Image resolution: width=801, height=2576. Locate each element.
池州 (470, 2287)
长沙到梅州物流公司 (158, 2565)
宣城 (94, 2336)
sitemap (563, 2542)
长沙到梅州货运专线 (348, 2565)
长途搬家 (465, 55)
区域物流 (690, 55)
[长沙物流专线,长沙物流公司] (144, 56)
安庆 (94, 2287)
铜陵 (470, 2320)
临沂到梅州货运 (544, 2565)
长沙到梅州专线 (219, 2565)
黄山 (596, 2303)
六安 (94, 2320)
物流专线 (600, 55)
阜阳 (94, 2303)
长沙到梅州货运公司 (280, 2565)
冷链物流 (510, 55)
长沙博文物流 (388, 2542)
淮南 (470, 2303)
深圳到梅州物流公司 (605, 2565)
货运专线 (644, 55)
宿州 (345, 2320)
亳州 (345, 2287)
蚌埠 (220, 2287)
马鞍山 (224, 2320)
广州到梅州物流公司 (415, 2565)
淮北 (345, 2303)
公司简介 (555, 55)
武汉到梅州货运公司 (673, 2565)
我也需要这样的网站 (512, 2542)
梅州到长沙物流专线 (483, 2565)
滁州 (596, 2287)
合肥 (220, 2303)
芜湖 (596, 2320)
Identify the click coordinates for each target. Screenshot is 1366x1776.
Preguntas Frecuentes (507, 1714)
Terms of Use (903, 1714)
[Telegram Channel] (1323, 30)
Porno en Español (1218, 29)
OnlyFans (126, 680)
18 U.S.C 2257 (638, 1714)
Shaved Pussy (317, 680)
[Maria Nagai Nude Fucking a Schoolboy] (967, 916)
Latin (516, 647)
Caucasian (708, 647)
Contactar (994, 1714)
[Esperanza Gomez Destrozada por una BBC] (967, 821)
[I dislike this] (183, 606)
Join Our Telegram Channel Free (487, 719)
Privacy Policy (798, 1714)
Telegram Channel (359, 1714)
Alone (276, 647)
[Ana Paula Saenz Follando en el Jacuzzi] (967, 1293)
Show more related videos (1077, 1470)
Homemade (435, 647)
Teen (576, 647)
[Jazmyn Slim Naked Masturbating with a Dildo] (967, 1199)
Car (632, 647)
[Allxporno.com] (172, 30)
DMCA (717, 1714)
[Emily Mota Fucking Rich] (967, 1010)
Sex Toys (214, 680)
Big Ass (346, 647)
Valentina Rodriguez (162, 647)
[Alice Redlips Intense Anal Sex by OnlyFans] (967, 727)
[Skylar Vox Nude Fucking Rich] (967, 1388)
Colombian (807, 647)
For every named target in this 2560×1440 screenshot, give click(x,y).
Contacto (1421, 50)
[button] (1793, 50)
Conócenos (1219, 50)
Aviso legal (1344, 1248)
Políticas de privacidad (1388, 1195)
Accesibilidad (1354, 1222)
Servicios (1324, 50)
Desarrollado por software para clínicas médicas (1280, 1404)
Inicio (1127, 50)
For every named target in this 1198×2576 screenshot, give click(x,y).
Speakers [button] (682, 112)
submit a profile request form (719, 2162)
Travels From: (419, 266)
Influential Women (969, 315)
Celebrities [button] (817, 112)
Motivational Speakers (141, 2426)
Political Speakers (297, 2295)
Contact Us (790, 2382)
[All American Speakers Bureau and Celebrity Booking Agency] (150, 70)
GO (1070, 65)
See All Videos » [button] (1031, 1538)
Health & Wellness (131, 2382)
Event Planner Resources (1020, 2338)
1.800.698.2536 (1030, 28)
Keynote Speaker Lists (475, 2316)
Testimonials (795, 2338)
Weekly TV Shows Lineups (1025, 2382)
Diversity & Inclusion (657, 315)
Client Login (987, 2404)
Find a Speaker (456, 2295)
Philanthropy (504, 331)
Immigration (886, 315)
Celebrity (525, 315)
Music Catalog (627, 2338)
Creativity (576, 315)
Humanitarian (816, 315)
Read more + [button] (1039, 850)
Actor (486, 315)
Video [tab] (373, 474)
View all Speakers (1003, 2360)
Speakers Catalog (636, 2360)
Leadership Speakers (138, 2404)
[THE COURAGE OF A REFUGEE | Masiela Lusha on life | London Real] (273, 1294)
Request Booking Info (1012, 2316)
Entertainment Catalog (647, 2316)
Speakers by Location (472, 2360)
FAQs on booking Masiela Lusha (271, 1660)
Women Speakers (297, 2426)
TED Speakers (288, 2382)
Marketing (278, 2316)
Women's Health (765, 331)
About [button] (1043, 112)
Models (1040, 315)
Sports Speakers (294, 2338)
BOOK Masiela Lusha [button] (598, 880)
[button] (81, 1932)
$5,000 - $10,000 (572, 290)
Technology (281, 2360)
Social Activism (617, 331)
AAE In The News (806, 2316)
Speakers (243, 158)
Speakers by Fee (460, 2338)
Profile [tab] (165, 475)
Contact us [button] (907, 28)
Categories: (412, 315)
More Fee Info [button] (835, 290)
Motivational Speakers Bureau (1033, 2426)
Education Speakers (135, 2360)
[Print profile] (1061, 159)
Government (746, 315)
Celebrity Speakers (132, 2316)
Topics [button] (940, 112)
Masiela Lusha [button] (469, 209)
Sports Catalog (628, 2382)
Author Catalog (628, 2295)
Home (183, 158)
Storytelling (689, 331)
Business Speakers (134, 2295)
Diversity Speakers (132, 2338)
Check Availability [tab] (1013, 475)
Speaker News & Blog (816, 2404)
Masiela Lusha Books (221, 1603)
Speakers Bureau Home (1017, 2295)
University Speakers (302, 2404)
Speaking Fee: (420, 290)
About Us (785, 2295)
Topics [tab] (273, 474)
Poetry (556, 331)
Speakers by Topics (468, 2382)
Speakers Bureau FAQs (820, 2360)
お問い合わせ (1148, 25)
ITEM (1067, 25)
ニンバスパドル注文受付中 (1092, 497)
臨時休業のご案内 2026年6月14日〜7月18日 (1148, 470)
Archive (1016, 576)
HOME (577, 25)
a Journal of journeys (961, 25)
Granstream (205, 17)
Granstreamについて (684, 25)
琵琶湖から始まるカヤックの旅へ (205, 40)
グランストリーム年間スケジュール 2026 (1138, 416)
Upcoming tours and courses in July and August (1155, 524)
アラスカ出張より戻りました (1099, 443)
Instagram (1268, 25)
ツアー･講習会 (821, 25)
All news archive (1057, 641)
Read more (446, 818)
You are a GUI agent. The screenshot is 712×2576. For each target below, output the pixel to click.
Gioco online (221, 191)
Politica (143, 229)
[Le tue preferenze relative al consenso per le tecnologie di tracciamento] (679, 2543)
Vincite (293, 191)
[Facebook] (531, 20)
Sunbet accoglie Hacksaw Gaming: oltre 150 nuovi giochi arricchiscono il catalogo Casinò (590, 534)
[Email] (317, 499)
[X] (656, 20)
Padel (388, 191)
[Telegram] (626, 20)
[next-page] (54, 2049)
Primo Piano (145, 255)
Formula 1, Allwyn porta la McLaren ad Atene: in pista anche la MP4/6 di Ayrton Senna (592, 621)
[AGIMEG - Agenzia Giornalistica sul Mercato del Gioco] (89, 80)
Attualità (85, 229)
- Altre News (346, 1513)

□ □ □ □ □

The task = All lines above from the one with "Teen (576, 647)" to the one with "Servicios (1324, 50)", inclusive, should be copied exactly, and no other lines.

Written response =
Teen (576, 647)
[Jazmyn Slim Naked Masturbating with a Dildo] (967, 1199)
Car (632, 647)
[Allxporno.com] (172, 30)
DMCA (717, 1714)
[Emily Mota Fucking Rich] (967, 1010)
Sex Toys (214, 680)
Big Ass (346, 647)
Valentina Rodriguez (162, 647)
[Alice Redlips Intense Anal Sex by OnlyFans] (967, 727)
[Skylar Vox Nude Fucking Rich] (967, 1388)
Colombian (807, 647)
For every named target in this 2560×1440 screenshot, give click(x,y).
Contacto (1421, 50)
[button] (1793, 50)
Conócenos (1219, 50)
Aviso legal (1344, 1248)
Políticas de privacidad (1388, 1195)
Accesibilidad (1354, 1222)
Servicios (1324, 50)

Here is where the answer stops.